Friday, August 01, 2014 - Updated: 10:18 AM


After banning basketball hoops in city streets, Amsterdam officials are now planning facelifts for city parks, beginning next week.

"I'm meeting with the Common Council next Tuesday, Aug.5, at a committee meeting to talk about what should be done with our parks," recreation director Rob Spagnola said. "There's some things that need to be done but in general most of the parks are in decent shape."

However, Spagnola said Sirchia Park, between Guy Park Avenue and Division Street, "definitely needs some work done down on the bottom end. And that's a major job, not something small that we can just go in and fix."

Mayor Ann Thane agreed, so she and Spagnola went to Eric Pareene of Trucking & Excavating Inc. for a quote of $32,000 to fix up the park -- primarily the basketball court.

"It's a lot of money," Thane said. "People think, oh no, this is just basic maintenance, just put a roof up and let the kids play. But what's happened is the ground beneath the court is washing out so there was an enormous sink hole that started on the west end of the court and you can't play with a sink hole."

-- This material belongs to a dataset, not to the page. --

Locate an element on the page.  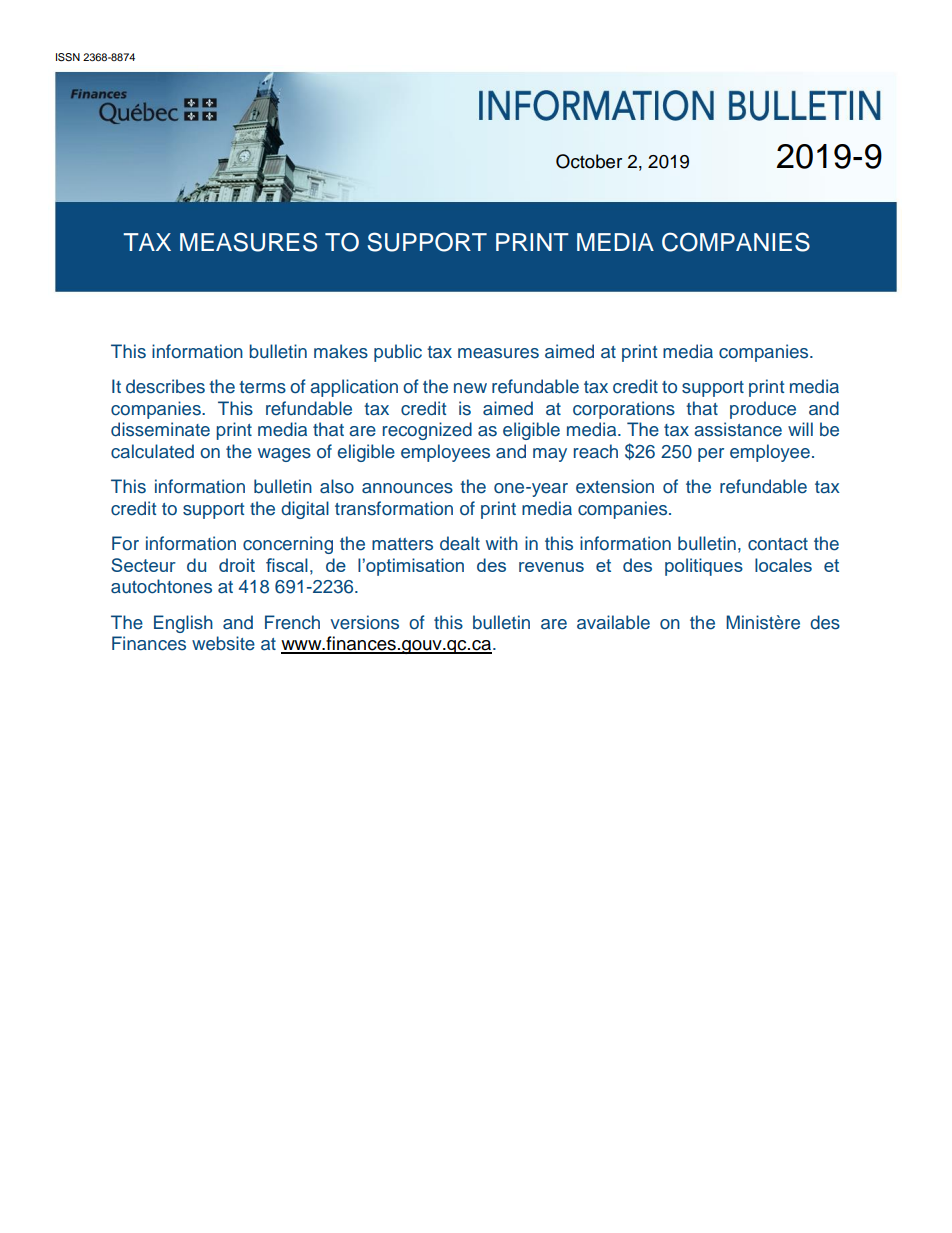
October is located at coordinates (589, 161).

The mayor hopes the common council "is as committed to restoring these parks as they indicate, now that they've taken basketball hoops off the streets."

She said the council would have to seek a bond to get the project going and in her opinion they're running out of time because the park's conditions continue to worsen. She wishes the prior council had bonded for park repairs because the deferred maintenance drives up the repair costs.

"It's just a shame [the park] wasn't bonded for by past councils when they had the opportunity," she said. "This is what happens with deferred maintenance and there's been a lot of chatter that I've decreased bonding since I've taken office but the fact is the prior administration didn't bond for anything and so we ended up with this deferred maintenance situation for equipment and capital projects and you must invest in your infrastructure or it just crumbles."

She compared the situation to a house having a leak in the roof. "You must invest in fixing the leak or the cost of fixing it goes up," she said. "Instead of taking care of problems when [the council] should have they increased the cost of taking care of it from $10,000 to $50,000, and that's what happens when you defer maintenance. It just ends up driving up your costs."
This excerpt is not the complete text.